Schweizer Künstler*innenbörse
Die Schweizer Künstler*innenbörseist die nationale Plattform für Bühnenkunstschaffende und Veranstaltende aus allen Sprachregionen der Schweiz. Sie findet seit den 1970er-Jahren jährlich statt und wird heute in Thun durchgeführt. Die Schweizer Künstlerinnenbörse wird von t. Theaterschaffen Schweiz, dem Berufsverband der freien Darstellenden Künste, organisiert. Bis 2018 wurde die Veranstaltung vom Verband KTV ATP getragen; seit der Fusion von KTV ATP und ACT ist t. für die Durchführung verantwortlich. An der Künstler*innenbörse präsentieren Bühnenkunstschaffende – insbesondere Mitglieder von t. – ihre Produktionen Fachveranstaltenden, knüpfen Kontakte und vermitteln Gastspiele. Seit 2025 entwickelt die Schweizer Künstler*innenbörse schrittweise konkrete Massnahmen, um ihre Veranstaltung für Menschen mit Behinderungen zugänglicher zu gestalten und Inklusion als festen Bestandteil ihrer Arbeit zu verankern.
Kulturelles Angebot
Seit 2025 setzt die Schweizer Künstler*innenbörse einen inhaltlichen Schwerpunkt auf Inklusion. Geplant sind 2026 unter anderem ein Crashkurs in DSGS-Gebärdensprache sowie eine durch Dolmetscher begleitete Präsenz des Vereins movo in der Exposition+. Zudem werden die Juryprozesse weiterentwickelt, damit Bewerbungen inklusiver Gruppen besser wahrgenommen und angemessen berücksichtigt werden können.
Inhaltlicher Zugang
Gemeinsam mit der Fachstelle Kultur Inklusiv und weiteren Fachpartner*innen prüft die Schweizer Künstler*innenbörse, wie Kurzauftritte und Programmpunkte inklusiver gestaltet werden können.
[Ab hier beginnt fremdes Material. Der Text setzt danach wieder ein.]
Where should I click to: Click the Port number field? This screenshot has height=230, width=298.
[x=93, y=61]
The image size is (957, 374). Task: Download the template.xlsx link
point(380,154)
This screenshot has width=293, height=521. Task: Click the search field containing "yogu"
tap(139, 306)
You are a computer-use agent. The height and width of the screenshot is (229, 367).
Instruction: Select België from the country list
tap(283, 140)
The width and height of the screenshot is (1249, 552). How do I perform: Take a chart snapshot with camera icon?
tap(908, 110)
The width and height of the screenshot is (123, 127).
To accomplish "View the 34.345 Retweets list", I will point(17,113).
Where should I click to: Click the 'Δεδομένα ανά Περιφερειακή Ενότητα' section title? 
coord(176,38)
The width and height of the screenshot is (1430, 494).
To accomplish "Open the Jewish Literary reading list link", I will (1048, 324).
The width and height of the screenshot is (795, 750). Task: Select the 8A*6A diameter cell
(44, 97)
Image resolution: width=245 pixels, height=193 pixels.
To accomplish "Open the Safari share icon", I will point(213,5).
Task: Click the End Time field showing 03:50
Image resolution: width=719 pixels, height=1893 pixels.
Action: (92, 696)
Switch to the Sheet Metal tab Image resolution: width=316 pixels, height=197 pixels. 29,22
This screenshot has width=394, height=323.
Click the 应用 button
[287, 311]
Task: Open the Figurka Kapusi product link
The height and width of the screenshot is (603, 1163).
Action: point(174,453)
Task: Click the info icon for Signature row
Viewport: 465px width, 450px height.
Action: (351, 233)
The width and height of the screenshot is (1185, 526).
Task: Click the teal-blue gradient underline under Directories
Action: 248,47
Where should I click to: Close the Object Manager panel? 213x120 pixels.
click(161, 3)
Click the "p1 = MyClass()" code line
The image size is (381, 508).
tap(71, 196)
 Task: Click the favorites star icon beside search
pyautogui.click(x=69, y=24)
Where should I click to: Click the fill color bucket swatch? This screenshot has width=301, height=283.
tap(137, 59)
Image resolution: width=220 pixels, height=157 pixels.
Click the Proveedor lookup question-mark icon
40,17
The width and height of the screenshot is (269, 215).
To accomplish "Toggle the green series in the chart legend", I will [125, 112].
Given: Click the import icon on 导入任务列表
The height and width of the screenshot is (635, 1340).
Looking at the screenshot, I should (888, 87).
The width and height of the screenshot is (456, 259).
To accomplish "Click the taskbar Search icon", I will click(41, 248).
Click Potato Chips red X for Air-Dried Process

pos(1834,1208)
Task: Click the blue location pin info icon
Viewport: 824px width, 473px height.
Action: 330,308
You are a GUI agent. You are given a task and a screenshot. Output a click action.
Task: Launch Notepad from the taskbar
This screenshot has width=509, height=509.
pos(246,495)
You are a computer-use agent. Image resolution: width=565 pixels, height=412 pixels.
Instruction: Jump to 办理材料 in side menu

Ein besonderer Fokus liegt auf der Vermittlung in einfacher Sprache, um Menschen mit kognitiven Beeinträchtigungen den Zugang zur Vielfalt der Bühnenkunst zu erleichtern.
Baulicher Zugang
Der Festivalstandort, das Kultur- und Kongresszentrum Thun (KKThun), ist barrierefrei zugänglich und bietet unter anderem reservierte Rollstuhlplätze sowie induktive Höranlage im Schadausaal. Neben der publikumsseitigen Zugänglichkeit sind auch der Bühnenbereich und die Künstler*innen Garderoben hindernisfrei erreichbar, sodass das KKThun ebenfalls für auftretende Kunstschaffende mit Behinderungen zugänglich ist. Auch das Büro von t. Theaterschaffen Schweiz im PROGR Bern ist für Menschen im Rollstuhlhindernisfrei erreichbar. Für die kommenden Jahre plant die Schweizer Künstler*innenbörse eine noch umfassendere Betrachtung der Zugänglichkeit für Publikum, Kunstschaffende und Mitarbeitende.
Arbeitsangebote
Bereits heute engagiert sich eine Person mit Behinderungen im freiwilligen Helfer*innen-Team, das insgesamt rund 30–35 Personen umfasst. Zudem wird 2026 erstmals ein Rollstuhlfahrer Teil des Moderationsteams sein. Ab 2027 prüft die Schweizer Künstler*innenbörse inklusive Arbeitsmöglichkeiten: ein entlöhnter Beirat aus Menschen mit unterschiedlichen Behinderungen bei t. sowie die Prüfung eines entlöhnten Praktikums für eine Person mit Behinderung. Zusätzlich werden Sensibilisierungskurse für das Team und die Freiwilligen in Betracht gezogen, um das Bewusstsein für unterschiedliche Bedürfnisse weiter zu stärken.
Kommunikation
Bis 2027 überprüft und optimiert die Schweizer Künstler*innenbörse ihre Kommunikationsmittel hinsichtlich Barrierefreiheit gemeinsam mit Fachpersonen mit Behinderungen: Lesbarkeit, digitale Zugänge, Zielgruppenansprache und Leichte/einfache Sprache. Kurze, verständliche Inhaltszusammenfassungen werden Bestandteil des Programms.